Die Tagesschau erzielt keine Traumquoten mehr
Und die „Tagesschau“ war am Mittwochabend, zumindest im Ersten, keineswegs der Einstieg ins Abendprogramm. 4,90 Millionen Zuschauer sind für die Mutter aller Nachrichten-Sendungen ein mäßiges Ergebnis. Dabei spielt eine untergeordnete Rolle, dass die „Tagesschau“ auch in den Dritten sowie bei 3sat und Phoenix zu sehen ist.

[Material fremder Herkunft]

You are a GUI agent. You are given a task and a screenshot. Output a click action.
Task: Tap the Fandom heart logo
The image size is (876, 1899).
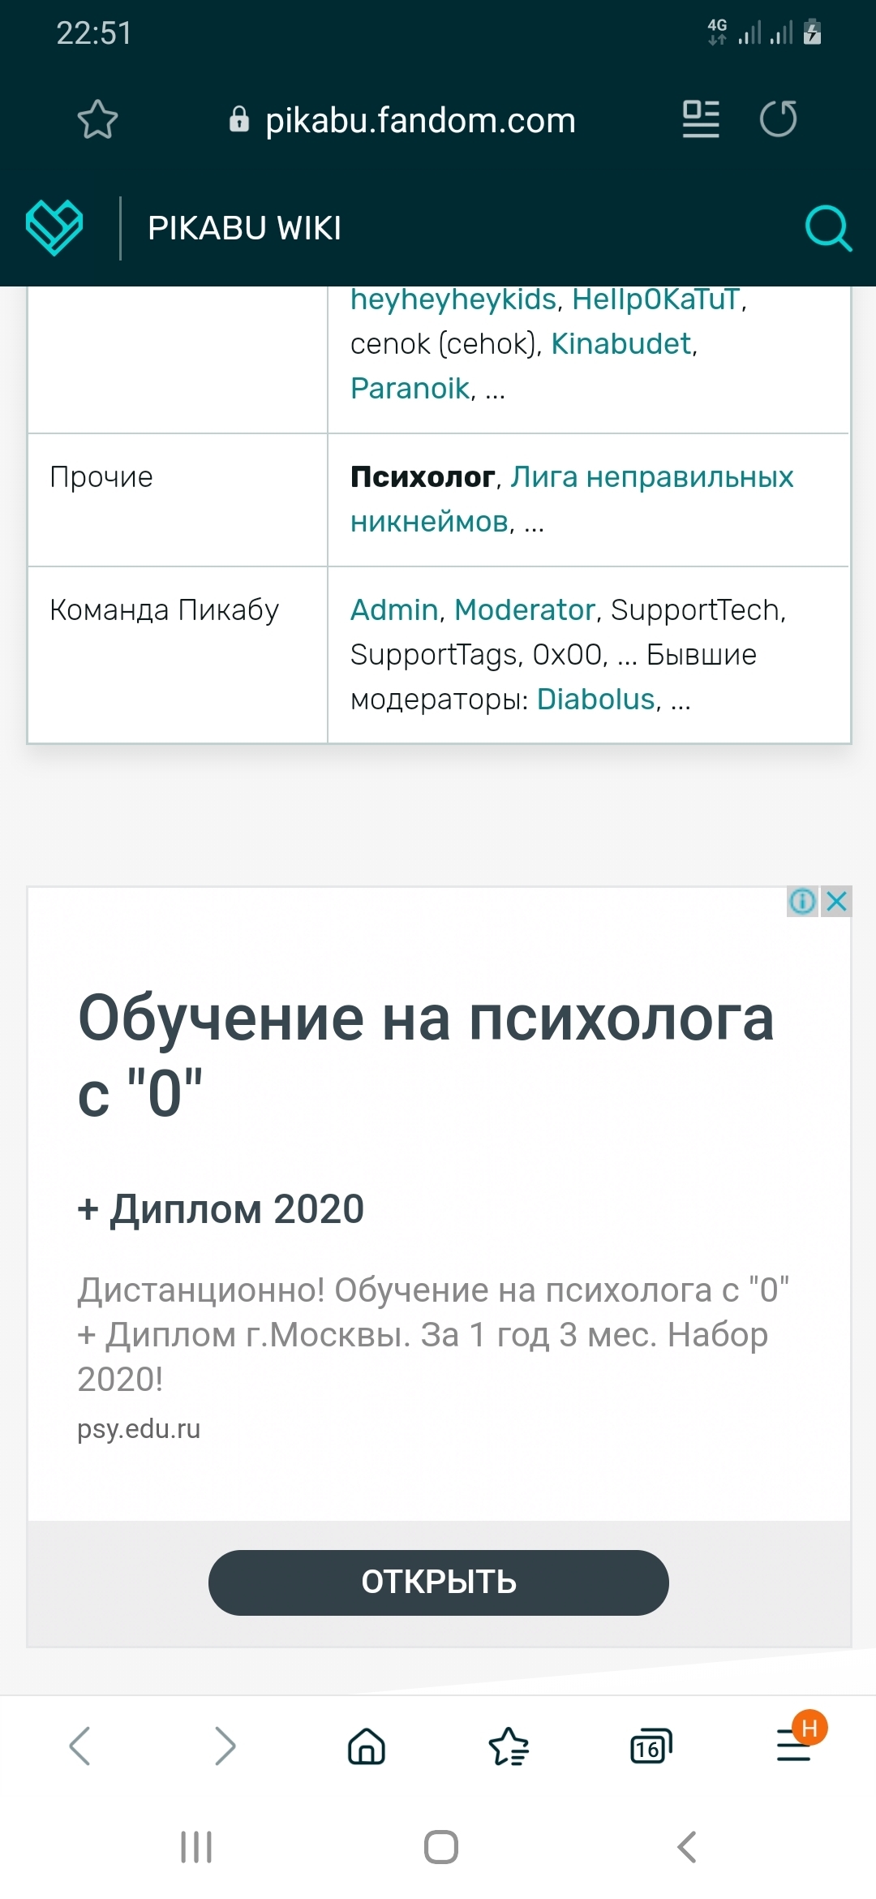(54, 227)
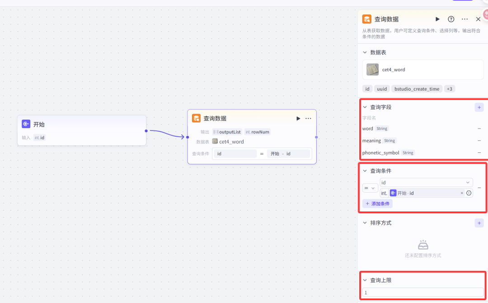Viewport: 488px width, 303px height.
Task: Click the play icon on the 查询数据 canvas node
Action: tap(298, 119)
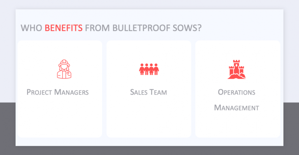The width and height of the screenshot is (299, 155).
Task: Click empty area beneath Sales Team label
Action: point(149,118)
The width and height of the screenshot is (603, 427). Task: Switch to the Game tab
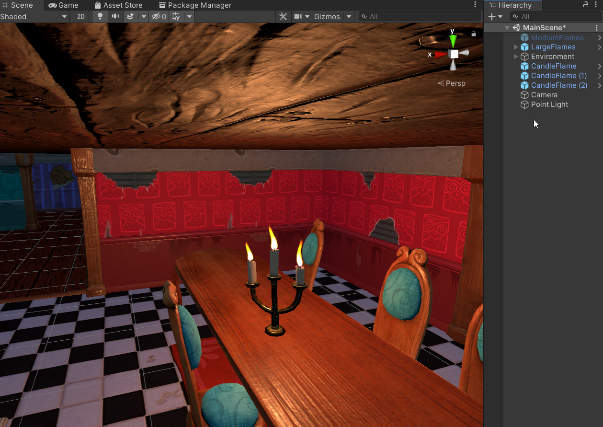(64, 5)
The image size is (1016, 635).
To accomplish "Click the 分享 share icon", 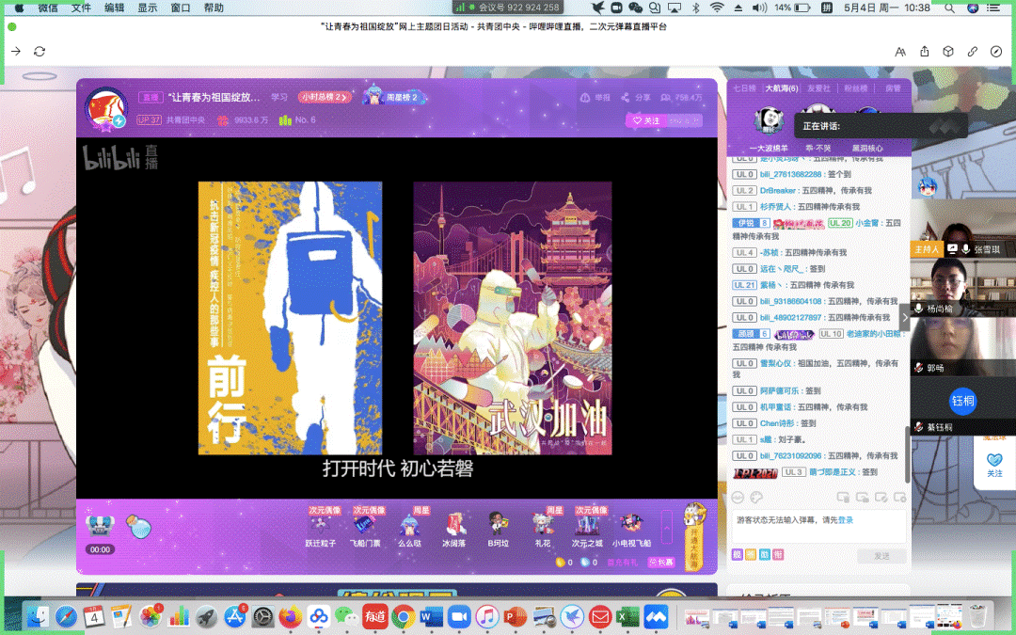I will (626, 97).
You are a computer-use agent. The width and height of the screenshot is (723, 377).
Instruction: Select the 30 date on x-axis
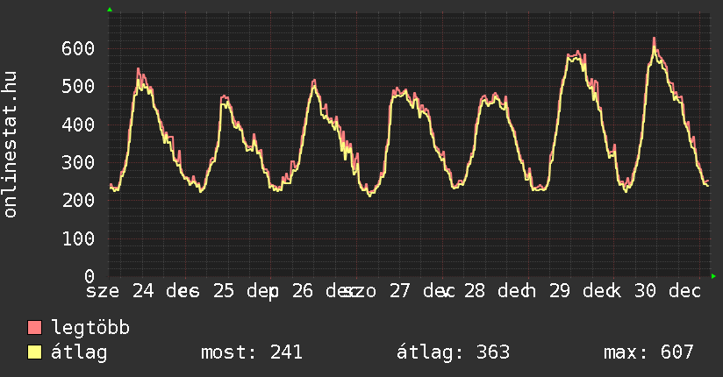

Ein erheblicher Teil des Publikums schaltete erst nach den Nachrichten ein. Der Pokal-Hit Gladbach gegen Bayern hatte mit 9,93 Millionen Zuschauer doppelt so viel Resonanz wie die „Tagesschau“.
WDR-Intendantin Monika Piel hält an Gottschalk fest
Und dennoch hält die ARD-Vorsitzende und WDR-Intendantin Monika Piel weiter an Gottschalk fest. "Es wäre unsinnig, zeitgleich mit dem Relaunch der Sendung 'Gottschalk Live' deren vorzeitiges Ende zu beschließen", sagte Piel. Zwar wird Gottschalk nicht über Gebühren, sondern über den Werbe-Etat des Ersten finanziert. Aber über die privatwirtschaftliche WDR Media Group, die neben der ARD-Filmtochter Degeto Vertragspartner von Gottschalk ist, gibt eben doch Verbindungen zum WDR. Ließe Monika Piel ihre prestigeträchtige Neuerwerbung schnell fallen, handelte sie sich den Vorwurf ein, illoyal gegenüber Gottschalk zu sein. Überdies verlöre sie ihr Gesicht gegenüber den übrigen ARD-Intendanten.
So verhinderte Piel im ARD-Intendantenkreis ein Votum gegen Gottschalk. Vielmehr will sie ihn noch eine Weile gewähren lassen. Dennoch heißt es, auch ihre Geduld währet keineswegs ewiglich. Im Raum steht eine Frist von vier, fünf Wochen.